+++ Supplied material +++

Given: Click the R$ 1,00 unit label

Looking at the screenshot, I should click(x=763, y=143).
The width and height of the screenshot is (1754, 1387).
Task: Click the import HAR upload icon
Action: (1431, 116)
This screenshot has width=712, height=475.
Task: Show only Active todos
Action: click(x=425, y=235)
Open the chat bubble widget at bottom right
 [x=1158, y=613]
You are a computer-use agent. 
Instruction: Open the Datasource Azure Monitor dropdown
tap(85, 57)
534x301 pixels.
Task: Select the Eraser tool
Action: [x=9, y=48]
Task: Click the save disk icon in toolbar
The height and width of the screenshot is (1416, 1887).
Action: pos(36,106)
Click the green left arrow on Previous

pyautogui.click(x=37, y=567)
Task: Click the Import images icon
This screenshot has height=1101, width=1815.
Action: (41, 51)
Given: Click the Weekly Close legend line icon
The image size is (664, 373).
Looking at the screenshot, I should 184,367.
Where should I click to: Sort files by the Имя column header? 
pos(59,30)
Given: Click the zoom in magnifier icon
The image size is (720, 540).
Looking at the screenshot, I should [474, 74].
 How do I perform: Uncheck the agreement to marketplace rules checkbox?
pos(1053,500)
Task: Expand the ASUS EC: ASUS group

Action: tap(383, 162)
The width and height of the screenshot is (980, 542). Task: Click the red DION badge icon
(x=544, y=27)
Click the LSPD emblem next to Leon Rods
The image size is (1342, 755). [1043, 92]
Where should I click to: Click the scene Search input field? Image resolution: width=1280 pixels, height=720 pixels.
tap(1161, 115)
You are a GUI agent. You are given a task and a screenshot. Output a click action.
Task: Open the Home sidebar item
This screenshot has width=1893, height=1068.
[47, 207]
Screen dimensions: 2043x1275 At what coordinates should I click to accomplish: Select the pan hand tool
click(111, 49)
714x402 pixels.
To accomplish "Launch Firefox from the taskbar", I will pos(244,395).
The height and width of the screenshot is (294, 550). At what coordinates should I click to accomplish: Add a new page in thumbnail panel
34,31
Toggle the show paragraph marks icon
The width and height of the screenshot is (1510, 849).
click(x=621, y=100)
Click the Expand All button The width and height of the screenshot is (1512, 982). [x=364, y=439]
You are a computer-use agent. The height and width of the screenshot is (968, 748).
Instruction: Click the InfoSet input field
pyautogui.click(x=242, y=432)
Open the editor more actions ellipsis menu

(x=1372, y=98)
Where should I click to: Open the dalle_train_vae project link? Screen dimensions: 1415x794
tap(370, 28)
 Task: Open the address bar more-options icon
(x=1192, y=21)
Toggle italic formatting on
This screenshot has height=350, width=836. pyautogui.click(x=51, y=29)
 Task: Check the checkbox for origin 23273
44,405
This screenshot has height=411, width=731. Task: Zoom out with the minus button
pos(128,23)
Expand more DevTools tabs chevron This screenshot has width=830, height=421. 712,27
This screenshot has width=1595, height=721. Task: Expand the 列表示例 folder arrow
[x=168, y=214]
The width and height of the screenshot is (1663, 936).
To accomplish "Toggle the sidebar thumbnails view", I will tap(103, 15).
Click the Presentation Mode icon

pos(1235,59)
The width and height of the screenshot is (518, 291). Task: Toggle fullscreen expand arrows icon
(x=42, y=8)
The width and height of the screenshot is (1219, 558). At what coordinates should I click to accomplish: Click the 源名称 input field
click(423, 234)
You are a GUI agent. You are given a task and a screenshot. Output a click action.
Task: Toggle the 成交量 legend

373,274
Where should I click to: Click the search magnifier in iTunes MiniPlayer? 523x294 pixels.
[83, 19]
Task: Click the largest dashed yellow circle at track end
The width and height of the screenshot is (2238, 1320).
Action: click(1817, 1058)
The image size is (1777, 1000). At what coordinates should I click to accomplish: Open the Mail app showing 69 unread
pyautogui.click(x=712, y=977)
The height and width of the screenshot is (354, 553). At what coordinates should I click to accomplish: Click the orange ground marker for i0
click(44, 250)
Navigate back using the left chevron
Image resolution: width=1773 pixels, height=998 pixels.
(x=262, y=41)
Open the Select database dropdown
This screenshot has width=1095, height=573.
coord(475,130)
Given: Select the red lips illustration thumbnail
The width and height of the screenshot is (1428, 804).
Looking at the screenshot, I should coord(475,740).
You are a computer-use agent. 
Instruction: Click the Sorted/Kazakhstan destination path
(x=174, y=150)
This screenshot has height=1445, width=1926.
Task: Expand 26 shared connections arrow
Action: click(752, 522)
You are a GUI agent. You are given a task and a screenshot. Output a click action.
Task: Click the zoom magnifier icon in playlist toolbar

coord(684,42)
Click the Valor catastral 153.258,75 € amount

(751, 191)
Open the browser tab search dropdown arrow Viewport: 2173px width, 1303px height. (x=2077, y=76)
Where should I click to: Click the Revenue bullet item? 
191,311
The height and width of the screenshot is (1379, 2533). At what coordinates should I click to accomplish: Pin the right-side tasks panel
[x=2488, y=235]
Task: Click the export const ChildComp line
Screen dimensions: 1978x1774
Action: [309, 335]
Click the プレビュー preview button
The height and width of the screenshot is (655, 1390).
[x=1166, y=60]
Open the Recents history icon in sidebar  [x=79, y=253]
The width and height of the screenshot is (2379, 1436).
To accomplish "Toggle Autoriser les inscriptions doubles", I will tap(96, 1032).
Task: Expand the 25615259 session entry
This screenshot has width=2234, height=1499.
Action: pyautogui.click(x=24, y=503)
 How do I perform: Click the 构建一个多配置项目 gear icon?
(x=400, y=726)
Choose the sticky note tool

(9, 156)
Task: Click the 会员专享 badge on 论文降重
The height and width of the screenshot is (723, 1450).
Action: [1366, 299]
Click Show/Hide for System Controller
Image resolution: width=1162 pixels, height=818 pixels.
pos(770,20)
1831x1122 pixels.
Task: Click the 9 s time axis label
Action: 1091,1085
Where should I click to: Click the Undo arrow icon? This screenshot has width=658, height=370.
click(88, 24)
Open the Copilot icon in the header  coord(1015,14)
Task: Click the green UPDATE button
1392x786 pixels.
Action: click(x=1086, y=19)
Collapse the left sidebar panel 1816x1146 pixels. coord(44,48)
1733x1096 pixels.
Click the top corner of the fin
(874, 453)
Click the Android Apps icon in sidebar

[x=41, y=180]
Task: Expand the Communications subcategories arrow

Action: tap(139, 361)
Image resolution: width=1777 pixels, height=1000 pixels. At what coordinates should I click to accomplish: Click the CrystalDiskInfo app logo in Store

+++

● **Directions**
Your task is to reproduce all the data exactly as shown.

● **Exercise solution**
Given: Click the R$ 1,00 unit label

Looking at the screenshot, I should click(x=763, y=143).
The width and height of the screenshot is (1754, 1387).
Task: Click the import HAR upload icon
Action: (1431, 116)
This screenshot has width=712, height=475.
Task: Show only Active todos
Action: click(x=425, y=235)
Open the chat bubble widget at bottom right
 [x=1158, y=613]
You are a computer-use agent. 
Instruction: Open the Datasource Azure Monitor dropdown
tap(85, 57)
534x301 pixels.
Task: Select the Eraser tool
Action: [x=9, y=48]
Task: Click the save disk icon in toolbar
The height and width of the screenshot is (1416, 1887).
Action: pos(36,106)
Click the green left arrow on Previous

pyautogui.click(x=37, y=567)
Task: Click the Import images icon
This screenshot has height=1101, width=1815.
Action: (41, 51)
Given: Click the Weekly Close legend line icon
The image size is (664, 373).
Looking at the screenshot, I should 184,367.
Where should I click to: Sort files by the Имя column header? 
pos(59,30)
Given: Click the zoom in magnifier icon
The image size is (720, 540).
Looking at the screenshot, I should [474, 74].
 How do I perform: Uncheck the agreement to marketplace rules checkbox?
pos(1053,500)
Task: Expand the ASUS EC: ASUS group

Action: tap(383, 162)
The width and height of the screenshot is (980, 542). Task: Click the red DION badge icon
(x=544, y=27)
Click the LSPD emblem next to Leon Rods
The image size is (1342, 755). [1043, 92]
Where should I click to: Click the scene Search input field? Image resolution: width=1280 pixels, height=720 pixels.
tap(1161, 115)
You are a GUI agent. You are given a task and a screenshot. Output a click action.
Task: Open the Home sidebar item
This screenshot has width=1893, height=1068.
[47, 207]
Screen dimensions: 2043x1275 At what coordinates should I click to accomplish: Select the pan hand tool
click(111, 49)
714x402 pixels.
To accomplish "Launch Firefox from the taskbar", I will pos(244,395).
The height and width of the screenshot is (294, 550). At what coordinates should I click to accomplish: Add a new page in thumbnail panel
34,31
Toggle the show paragraph marks icon
The width and height of the screenshot is (1510, 849).
click(x=621, y=100)
Click the Expand All button The width and height of the screenshot is (1512, 982). [x=364, y=439]
You are a computer-use agent. The height and width of the screenshot is (968, 748).
Instruction: Click the InfoSet input field
pyautogui.click(x=242, y=432)
Open the editor more actions ellipsis menu

(x=1372, y=98)
Where should I click to: Open the dalle_train_vae project link? Screen dimensions: 1415x794
tap(370, 28)
 Task: Open the address bar more-options icon
(x=1192, y=21)
Toggle italic formatting on
This screenshot has height=350, width=836. pyautogui.click(x=51, y=29)
 Task: Check the checkbox for origin 23273
44,405
This screenshot has height=411, width=731. Task: Zoom out with the minus button
pos(128,23)
Expand more DevTools tabs chevron This screenshot has width=830, height=421. 712,27
This screenshot has width=1595, height=721. Task: Expand the 列表示例 folder arrow
[x=168, y=214]
The width and height of the screenshot is (1663, 936).
To accomplish "Toggle the sidebar thumbnails view", I will tap(103, 15).
Click the Presentation Mode icon

pos(1235,59)
The width and height of the screenshot is (518, 291). Task: Toggle fullscreen expand arrows icon
(x=42, y=8)
The width and height of the screenshot is (1219, 558). At what coordinates should I click to accomplish: Click the 源名称 input field
click(423, 234)
You are a GUI agent. You are given a task and a screenshot. Output a click action.
Task: Toggle the 成交量 legend

373,274
Where should I click to: Click the search magnifier in iTunes MiniPlayer? 523x294 pixels.
[83, 19]
Task: Click the largest dashed yellow circle at track end
The width and height of the screenshot is (2238, 1320).
Action: click(1817, 1058)
The image size is (1777, 1000). At what coordinates should I click to accomplish: Open the Mail app showing 69 unread
pyautogui.click(x=712, y=977)
The height and width of the screenshot is (354, 553). At what coordinates should I click to accomplish: Click the orange ground marker for i0
click(44, 250)
Navigate back using the left chevron
Image resolution: width=1773 pixels, height=998 pixels.
(x=262, y=41)
Open the Select database dropdown
This screenshot has width=1095, height=573.
coord(475,130)
Given: Select the red lips illustration thumbnail
The width and height of the screenshot is (1428, 804).
Looking at the screenshot, I should coord(475,740).
You are a computer-use agent. 
Instruction: Click the Sorted/Kazakhstan destination path
(x=174, y=150)
This screenshot has height=1445, width=1926.
Task: Expand 26 shared connections arrow
Action: click(752, 522)
You are a GUI agent. You are given a task and a screenshot. Output a click action.
Task: Click the zoom magnifier icon in playlist toolbar

coord(684,42)
Click the Valor catastral 153.258,75 € amount

(751, 191)
Open the browser tab search dropdown arrow Viewport: 2173px width, 1303px height. (x=2077, y=76)
Where should I click to: Click the Revenue bullet item? 
191,311
The height and width of the screenshot is (1379, 2533). At what coordinates should I click to accomplish: Pin the right-side tasks panel
[x=2488, y=235]
Task: Click the export const ChildComp line
Screen dimensions: 1978x1774
Action: [309, 335]
Click the プレビュー preview button
The height and width of the screenshot is (655, 1390).
[x=1166, y=60]
Open the Recents history icon in sidebar  [x=79, y=253]
The width and height of the screenshot is (2379, 1436).
To accomplish "Toggle Autoriser les inscriptions doubles", I will tap(96, 1032).
Task: Expand the 25615259 session entry
This screenshot has width=2234, height=1499.
Action: pyautogui.click(x=24, y=503)
 How do I perform: Click the 构建一个多配置项目 gear icon?
(x=400, y=726)
Choose the sticky note tool

(9, 156)
Task: Click the 会员专享 badge on 论文降重
The height and width of the screenshot is (723, 1450).
Action: [1366, 299]
Click Show/Hide for System Controller
Image resolution: width=1162 pixels, height=818 pixels.
pos(770,20)
1831x1122 pixels.
Task: Click the 9 s time axis label
Action: 1091,1085
Where should I click to: Click the Undo arrow icon? This screenshot has width=658, height=370.
click(88, 24)
Open the Copilot icon in the header  coord(1015,14)
Task: Click the green UPDATE button
1392x786 pixels.
Action: click(x=1086, y=19)
Collapse the left sidebar panel 1816x1146 pixels. coord(44,48)
1733x1096 pixels.
Click the top corner of the fin
(874, 453)
Click the Android Apps icon in sidebar

[x=41, y=180]
Task: Expand the Communications subcategories arrow

Action: tap(139, 361)
Image resolution: width=1777 pixels, height=1000 pixels. At what coordinates should I click to accomplish: Click the CrystalDiskInfo app logo in Store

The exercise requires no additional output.